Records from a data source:
--- begin ---
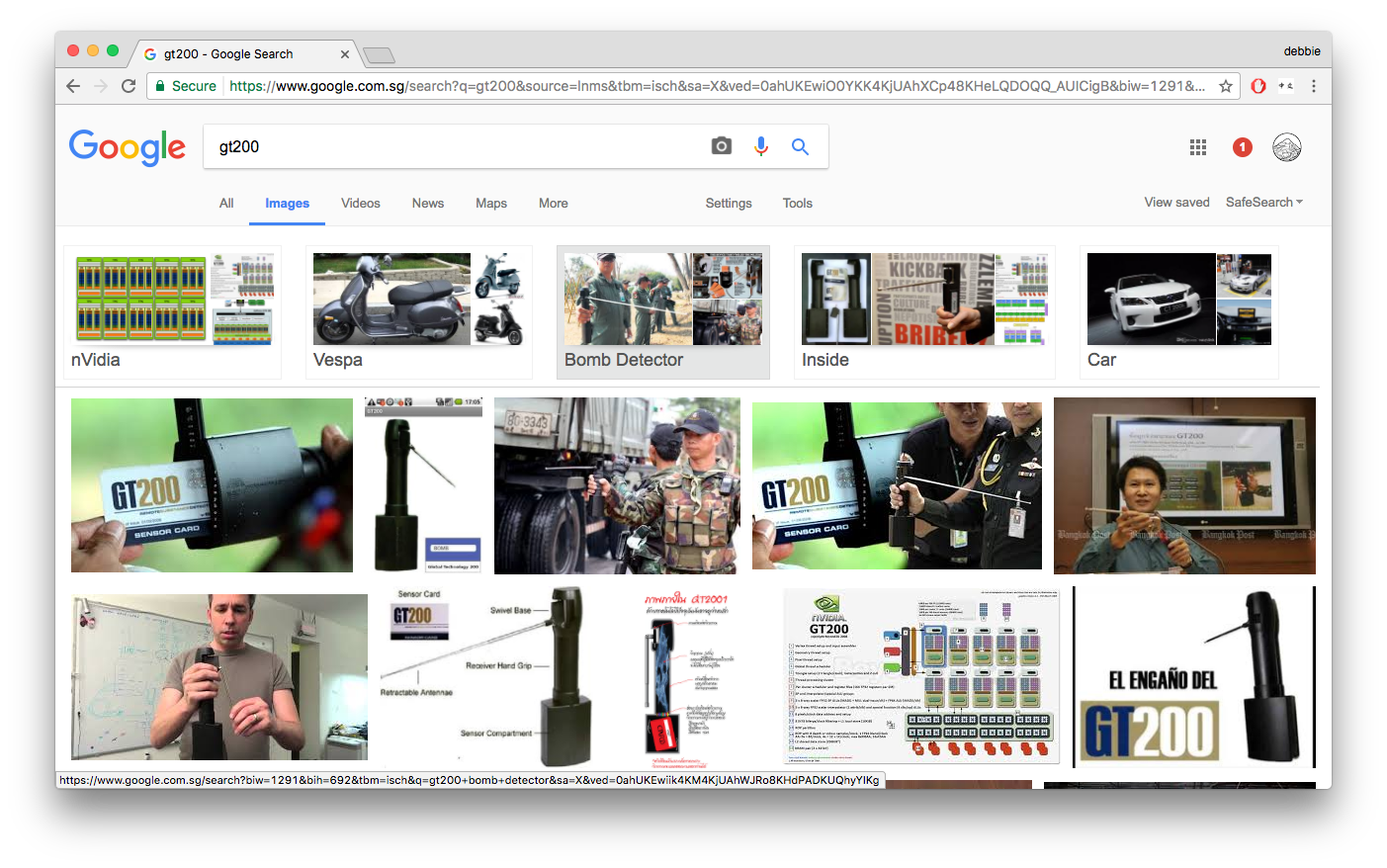Switch to the News tab
This screenshot has width=1387, height=868.
[427, 203]
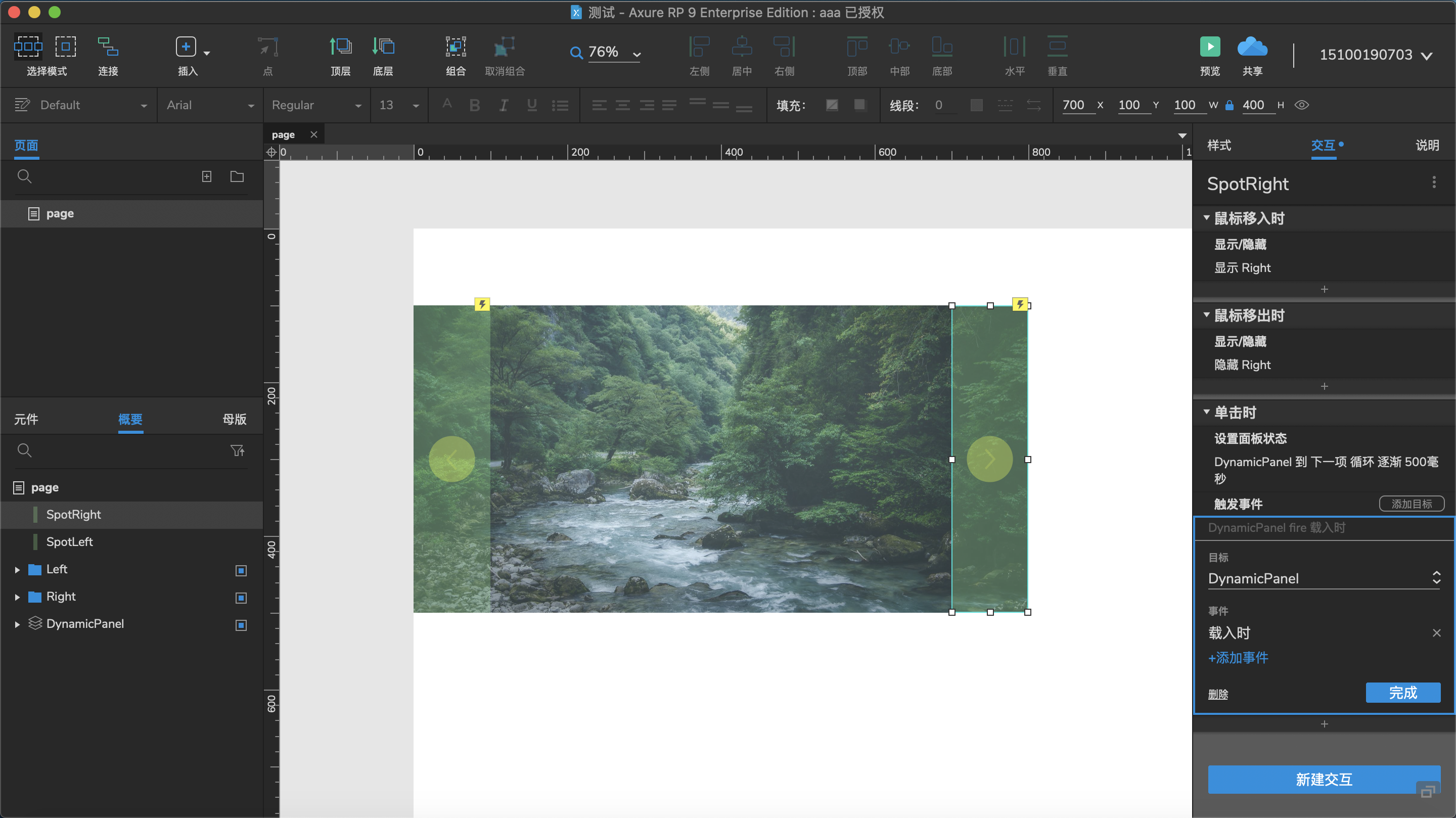Toggle the visibility square for the Right group
This screenshot has width=1456, height=818.
coord(241,598)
--- end ---
Objective
Repeat every line of the rows above verbatim, omitting the pictures.

Response to this task
Switch to the News tab
This screenshot has width=1387, height=868.
[427, 203]
Toggle the visibility square for the Right group
This screenshot has width=1456, height=818.
coord(241,598)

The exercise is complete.